Discorso sulla servitù volontaria

“Ma se cento, se mille sopportano uno solo, non si dirà forse che non vogliono e non già che non possono affrontarlo, e che non è per viltà, quanto per abiezione e mancanza di dignità”.

“Siate risoluti a non servire più ed eccovi liberi; non voglio che vi scontriate con lui o che lo facciate crollare, limitatevi a non sostenerlo più e lo vedrete, come un grande colosso cui sia stata sottratta la base, cadere d’un pezzo e rompersi”.

“Non c’è bisogno di distruggerlo; egli viene meno da solo a patto che il paese non acconsenta alla propria servitù”.

Da dove sono state estratte queste semplici eppur illuminanti parole? Chi ne è autore?

Sono tratte da un saggio scritto nel Cinquecento da Étienne de la Boétie: Discorso sulla servitù volontaria. In esso vengono analizzate quelle situazioni in cui è il popolo stesso “che si fa servo, che potendo scegliere se esser servo o libero, abbandona la libertà e si sottomette al giogo”.

Con sagacia e acutezza, si illustra anche il comportamento di coloro che stanno più direttamente a contatto con chi comanda. “Non basta che obbediscano, devono compiacerlo, devono darsi da fare, tormentarsi, ammazzarsi per occuparsi dei suoi affari; e inoltre devono godere del suo piacere, abbandonare i propri gusti per quelli del sovrano”.

E descrive l’astuzia dei tiranni nell’abbrutire i propri sudditi, facendo l’esempio del “comportamento che tenne Ciro verso gli abitanti della Lidia, dopo essersi impadronito della loro capitale Sardi.

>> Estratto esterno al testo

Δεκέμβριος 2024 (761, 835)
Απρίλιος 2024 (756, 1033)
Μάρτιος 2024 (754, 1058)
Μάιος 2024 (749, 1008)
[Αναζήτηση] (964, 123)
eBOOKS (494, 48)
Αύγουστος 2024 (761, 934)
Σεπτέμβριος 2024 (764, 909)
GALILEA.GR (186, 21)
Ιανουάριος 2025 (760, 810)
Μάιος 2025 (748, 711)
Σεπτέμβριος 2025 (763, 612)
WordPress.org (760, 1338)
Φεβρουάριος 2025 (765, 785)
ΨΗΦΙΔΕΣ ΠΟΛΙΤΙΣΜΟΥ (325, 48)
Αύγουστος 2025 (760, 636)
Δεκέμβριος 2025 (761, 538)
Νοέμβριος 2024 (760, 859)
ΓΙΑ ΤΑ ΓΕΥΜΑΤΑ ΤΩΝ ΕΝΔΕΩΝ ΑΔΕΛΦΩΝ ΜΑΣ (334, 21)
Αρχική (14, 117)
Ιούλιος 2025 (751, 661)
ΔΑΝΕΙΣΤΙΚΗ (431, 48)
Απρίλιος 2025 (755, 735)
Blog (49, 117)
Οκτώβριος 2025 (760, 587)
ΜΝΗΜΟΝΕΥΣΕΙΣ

Venne  a sapere che gli abitanti della città si erano ribellati”. Per ricondurli all’obbedienza senza ricorrere a mezzi violenti, “concepì un espediente straordinario: fece aprire bordelli, taverne e sale  da gioco e fece pubblicare un’ordinanza che autorizzava i cittadini a servirsene”.

In appendice al libro, pubblicato da Chiarellettere (7 €), è inserito il Saggio sull’arte di strisciare a uso dei cortigiani di Paul Thiry d’Holbach, filosofo settecentesco, “la più difficile delle arti” che ancora oggi ha molti seguaci.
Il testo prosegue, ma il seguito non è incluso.